Stored data entries:
——
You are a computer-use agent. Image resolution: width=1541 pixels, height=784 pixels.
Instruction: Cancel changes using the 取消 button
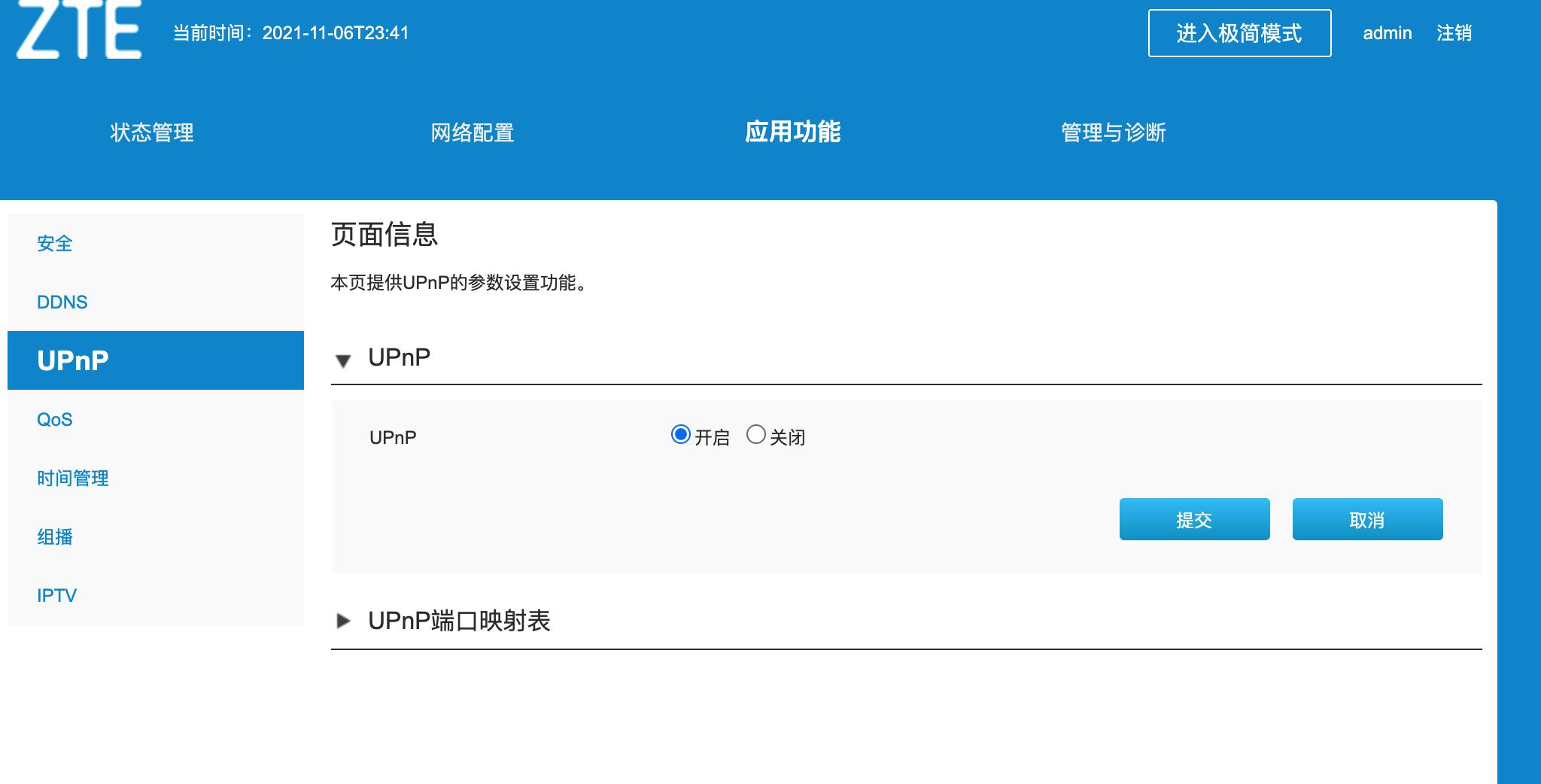tap(1367, 519)
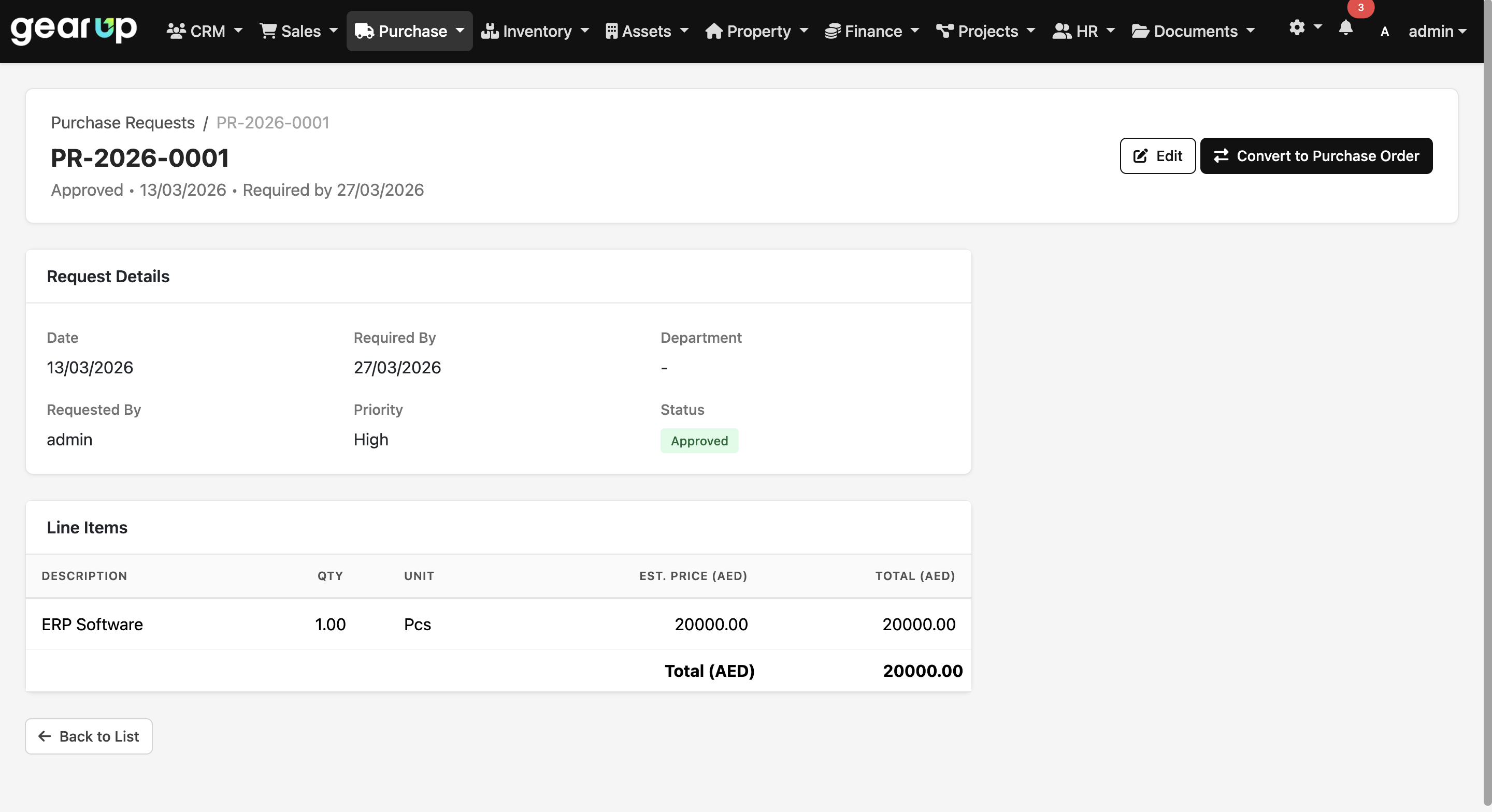Screen dimensions: 1492x812
Task: Click Convert to Purchase Order
Action: (x=1316, y=155)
——
Instructions to follow.
Pictures are to be left out; please print the rest of the records above word for word.

Answer to this exercise.
You are a computer-use agent. Image resolution: width=1541 pixels, height=784 pixels.
Instruction: Cancel changes using the 取消 button
tap(1367, 519)
Screen dimensions: 1492x812
Task: Click Convert to Purchase Order
Action: (x=1316, y=155)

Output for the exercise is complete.